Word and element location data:
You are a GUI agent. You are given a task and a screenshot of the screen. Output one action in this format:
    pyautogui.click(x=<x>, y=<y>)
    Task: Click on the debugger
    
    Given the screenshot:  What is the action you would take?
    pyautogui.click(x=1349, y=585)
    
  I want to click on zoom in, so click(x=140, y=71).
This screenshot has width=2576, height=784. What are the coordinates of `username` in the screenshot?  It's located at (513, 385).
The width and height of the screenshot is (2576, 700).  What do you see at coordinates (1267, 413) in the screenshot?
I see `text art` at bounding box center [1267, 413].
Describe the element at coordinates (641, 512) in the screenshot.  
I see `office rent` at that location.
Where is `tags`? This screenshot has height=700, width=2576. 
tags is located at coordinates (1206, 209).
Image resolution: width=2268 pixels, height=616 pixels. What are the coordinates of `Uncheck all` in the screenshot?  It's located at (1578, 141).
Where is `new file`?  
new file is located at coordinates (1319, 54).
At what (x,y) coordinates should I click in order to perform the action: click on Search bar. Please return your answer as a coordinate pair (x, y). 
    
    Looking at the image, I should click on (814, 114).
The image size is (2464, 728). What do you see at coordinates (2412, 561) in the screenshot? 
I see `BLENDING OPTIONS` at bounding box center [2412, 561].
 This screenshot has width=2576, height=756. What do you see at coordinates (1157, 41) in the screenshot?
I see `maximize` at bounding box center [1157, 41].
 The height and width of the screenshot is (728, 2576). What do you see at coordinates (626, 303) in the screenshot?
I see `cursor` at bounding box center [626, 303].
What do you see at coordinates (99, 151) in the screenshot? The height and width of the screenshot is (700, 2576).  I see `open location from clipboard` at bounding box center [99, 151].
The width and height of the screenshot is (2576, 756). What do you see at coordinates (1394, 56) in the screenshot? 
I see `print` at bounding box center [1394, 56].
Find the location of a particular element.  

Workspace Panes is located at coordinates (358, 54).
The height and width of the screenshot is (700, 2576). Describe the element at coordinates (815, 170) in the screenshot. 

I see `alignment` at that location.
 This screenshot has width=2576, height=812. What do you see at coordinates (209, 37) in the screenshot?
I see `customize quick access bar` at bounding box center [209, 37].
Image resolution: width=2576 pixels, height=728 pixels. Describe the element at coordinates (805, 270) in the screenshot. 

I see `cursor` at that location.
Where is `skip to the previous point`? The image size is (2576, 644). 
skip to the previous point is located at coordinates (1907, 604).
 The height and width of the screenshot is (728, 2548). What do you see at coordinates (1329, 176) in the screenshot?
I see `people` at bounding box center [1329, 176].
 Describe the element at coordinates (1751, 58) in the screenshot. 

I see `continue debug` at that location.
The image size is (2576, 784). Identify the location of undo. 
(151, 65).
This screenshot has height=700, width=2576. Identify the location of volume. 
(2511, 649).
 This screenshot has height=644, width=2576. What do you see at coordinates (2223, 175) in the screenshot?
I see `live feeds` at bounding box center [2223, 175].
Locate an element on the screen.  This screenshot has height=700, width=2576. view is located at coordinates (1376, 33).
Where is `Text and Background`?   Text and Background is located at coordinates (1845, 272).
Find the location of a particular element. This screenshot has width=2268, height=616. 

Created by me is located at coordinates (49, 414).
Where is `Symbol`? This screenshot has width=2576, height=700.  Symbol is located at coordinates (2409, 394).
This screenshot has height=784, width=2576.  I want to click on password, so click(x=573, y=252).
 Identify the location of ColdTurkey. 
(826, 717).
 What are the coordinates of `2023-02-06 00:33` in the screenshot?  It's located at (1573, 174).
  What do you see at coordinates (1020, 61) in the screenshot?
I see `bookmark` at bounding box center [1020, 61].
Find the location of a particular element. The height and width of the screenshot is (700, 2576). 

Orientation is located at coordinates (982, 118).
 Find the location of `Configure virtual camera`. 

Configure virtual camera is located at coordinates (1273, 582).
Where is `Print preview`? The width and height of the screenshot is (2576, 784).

Task description:
Rewrite all the items above, swapping "Find the location of" for "Locate" wherever it occurs and leaving everything else unchanged.

Answer for the task:
You are a GUI agent. You are given a task and a screenshot of the screen. Output one action in this format:
    pyautogui.click(x=<x>, y=<y>)
    Task: Click on the debugger
    
    Given the screenshot:  What is the action you would take?
    pyautogui.click(x=1349, y=585)
    
  I want to click on zoom in, so click(x=140, y=71).
This screenshot has width=2576, height=784. What are the coordinates of `username` in the screenshot?  It's located at (513, 385).
The width and height of the screenshot is (2576, 700).  What do you see at coordinates (1267, 413) in the screenshot?
I see `text art` at bounding box center [1267, 413].
Describe the element at coordinates (641, 512) in the screenshot.  
I see `office rent` at that location.
Where is `tags`? This screenshot has height=700, width=2576. 
tags is located at coordinates (1206, 209).
Image resolution: width=2268 pixels, height=616 pixels. What are the coordinates of `Uncheck all` in the screenshot?  It's located at (1578, 141).
Where is `new file`?  
new file is located at coordinates (1319, 54).
At what (x,y) coordinates should I click in order to perform the action: click on Search bar. Please return your answer as a coordinate pair (x, y). 
    
    Looking at the image, I should click on (814, 114).
The image size is (2464, 728). What do you see at coordinates (2412, 561) in the screenshot? 
I see `BLENDING OPTIONS` at bounding box center [2412, 561].
 This screenshot has width=2576, height=756. What do you see at coordinates (1157, 41) in the screenshot?
I see `maximize` at bounding box center [1157, 41].
 The height and width of the screenshot is (728, 2576). What do you see at coordinates (626, 303) in the screenshot?
I see `cursor` at bounding box center [626, 303].
What do you see at coordinates (99, 151) in the screenshot? The height and width of the screenshot is (700, 2576).  I see `open location from clipboard` at bounding box center [99, 151].
The width and height of the screenshot is (2576, 756). What do you see at coordinates (1394, 56) in the screenshot? 
I see `print` at bounding box center [1394, 56].
Locate a particular element.  

Workspace Panes is located at coordinates (358, 54).
The height and width of the screenshot is (700, 2576). Describe the element at coordinates (815, 170) in the screenshot. 

I see `alignment` at that location.
 This screenshot has width=2576, height=812. What do you see at coordinates (209, 37) in the screenshot?
I see `customize quick access bar` at bounding box center [209, 37].
Image resolution: width=2576 pixels, height=728 pixels. Describe the element at coordinates (805, 270) in the screenshot. 

I see `cursor` at that location.
Where is `skip to the previous point`? The image size is (2576, 644). 
skip to the previous point is located at coordinates (1907, 604).
 The height and width of the screenshot is (728, 2548). What do you see at coordinates (1329, 176) in the screenshot?
I see `people` at bounding box center [1329, 176].
 Describe the element at coordinates (1751, 58) in the screenshot. 

I see `continue debug` at that location.
The image size is (2576, 784). Identify the location of undo. 
(151, 65).
This screenshot has height=700, width=2576. Identify the location of volume. 
(2511, 649).
 This screenshot has height=644, width=2576. What do you see at coordinates (2223, 175) in the screenshot?
I see `live feeds` at bounding box center [2223, 175].
Locate an element on the screen.  This screenshot has height=700, width=2576. view is located at coordinates (1376, 33).
Where is `Text and Background`?   Text and Background is located at coordinates (1845, 272).
Locate a particular element. This screenshot has width=2268, height=616. 

Created by me is located at coordinates (49, 414).
Where is `Symbol`? This screenshot has width=2576, height=700.  Symbol is located at coordinates (2409, 394).
This screenshot has height=784, width=2576.  I want to click on password, so click(x=573, y=252).
 Identify the location of ColdTurkey. 
(826, 717).
 What are the coordinates of `2023-02-06 00:33` in the screenshot?  It's located at (1573, 174).
  What do you see at coordinates (1020, 61) in the screenshot?
I see `bookmark` at bounding box center [1020, 61].
Locate a particular element. The height and width of the screenshot is (700, 2576). 

Orientation is located at coordinates (982, 118).
 Locate `Configure virtual camera`. 

Configure virtual camera is located at coordinates (1273, 582).
Where is `Print preview`? The width and height of the screenshot is (2576, 784).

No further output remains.